▸ **Given instruction**:
Update the listing between the lines holding "Screen dimensions: 1089x906" and "point(952,885)", inclusive, so that "icon" stands where "button" is and nothing else changes. Leave the pictures out of your answer.

▸ **Given data**:
** begin **

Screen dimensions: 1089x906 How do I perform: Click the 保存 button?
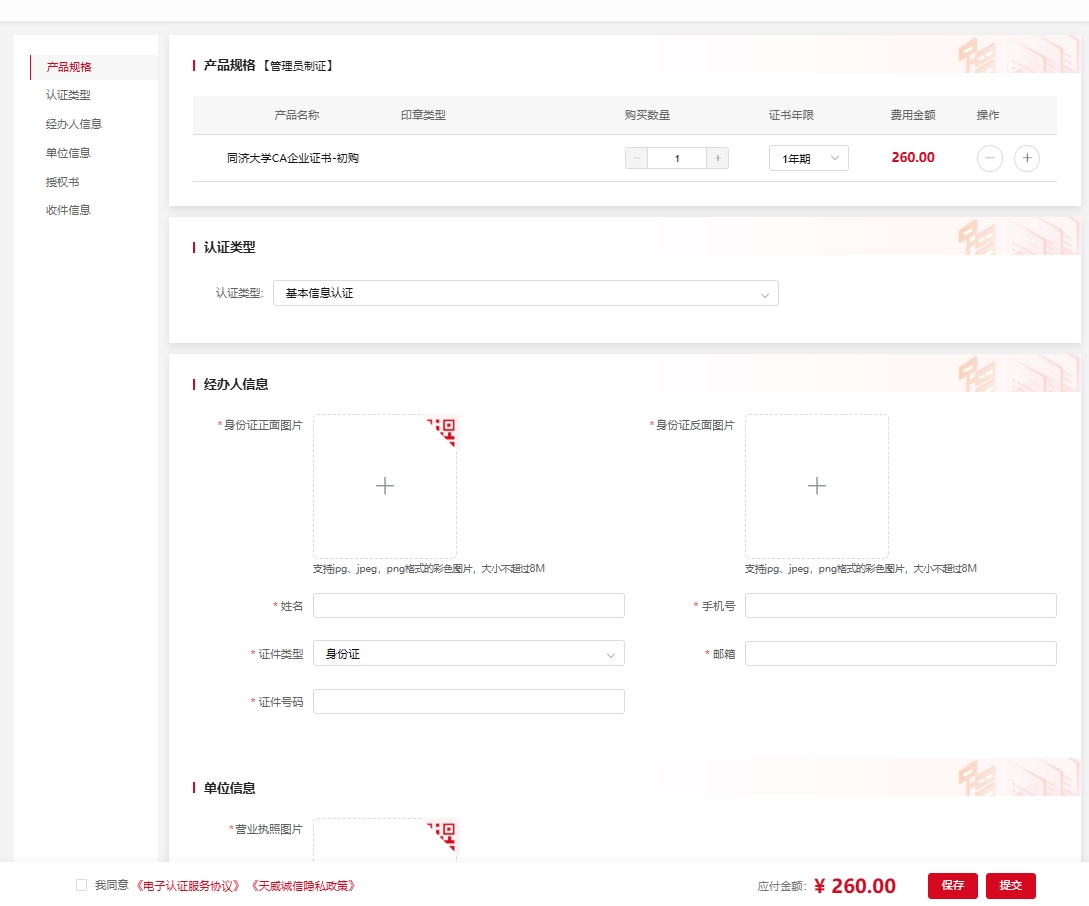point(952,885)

** end **
** begin **

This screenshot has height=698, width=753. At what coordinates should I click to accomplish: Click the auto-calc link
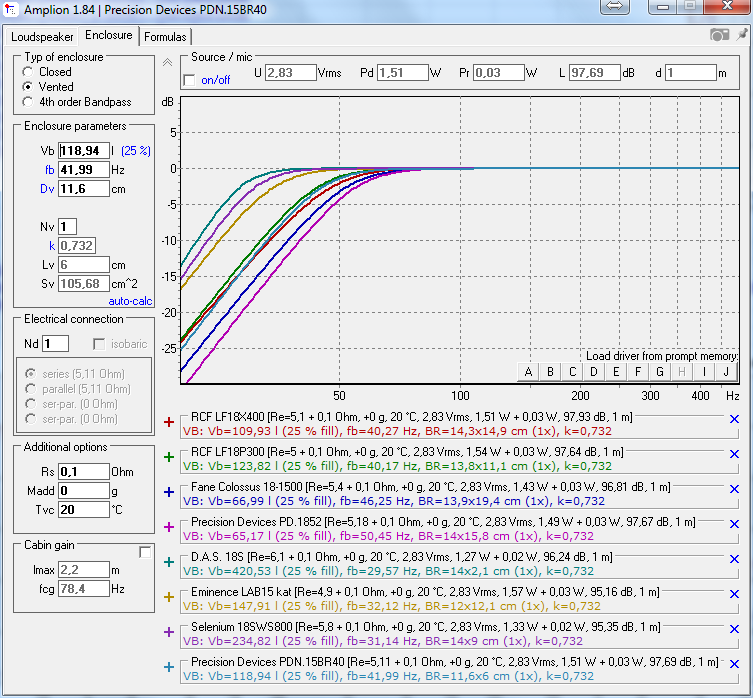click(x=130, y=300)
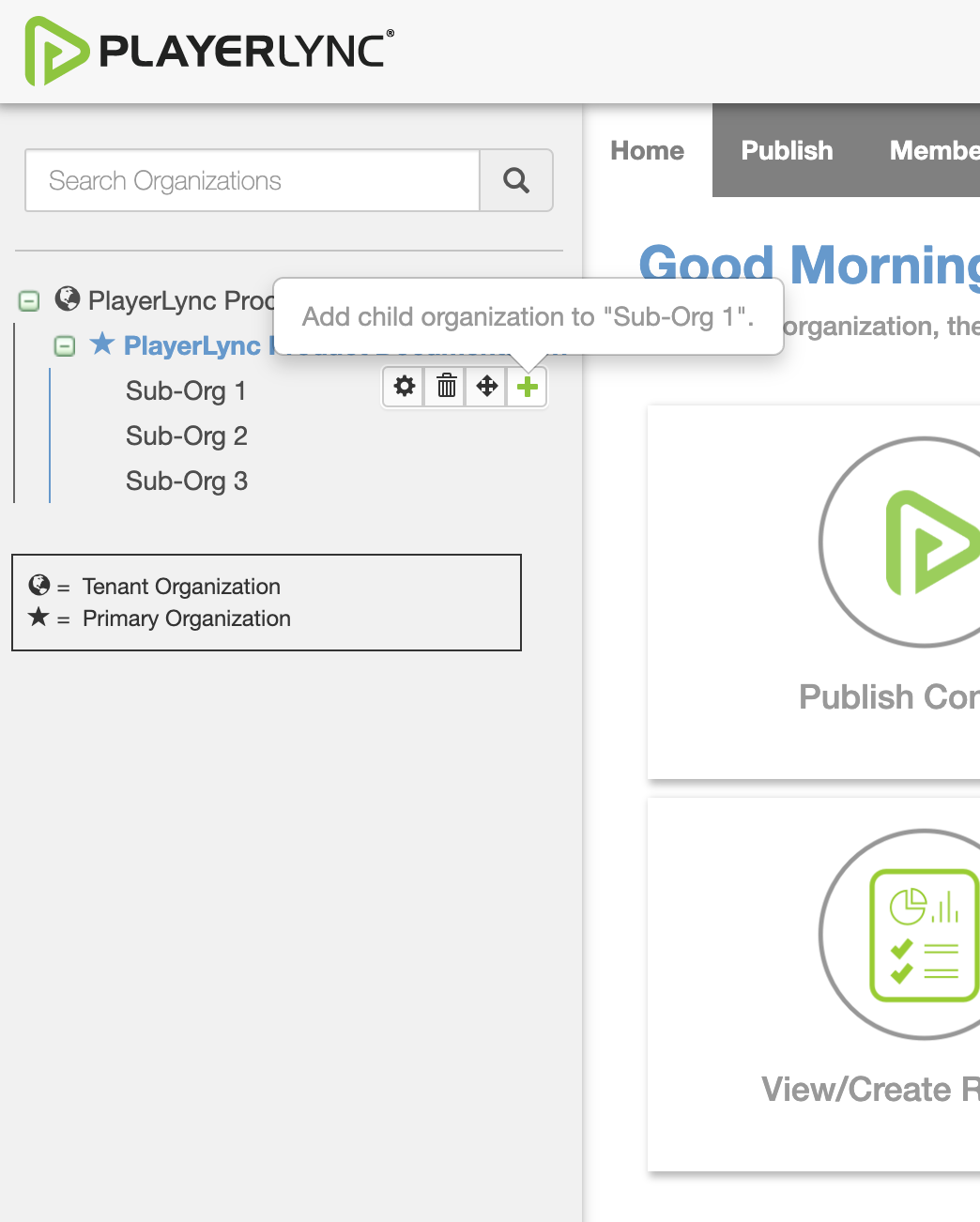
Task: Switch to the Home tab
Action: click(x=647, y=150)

** end **
** begin **

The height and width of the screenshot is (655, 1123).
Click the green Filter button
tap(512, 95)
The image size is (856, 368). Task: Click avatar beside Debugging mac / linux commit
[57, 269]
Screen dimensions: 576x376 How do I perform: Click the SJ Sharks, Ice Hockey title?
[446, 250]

** end **

▸ **Exercise response**:
Screen dimensions: 1089x906 How do I perform: Click the 保存 icon?
point(952,885)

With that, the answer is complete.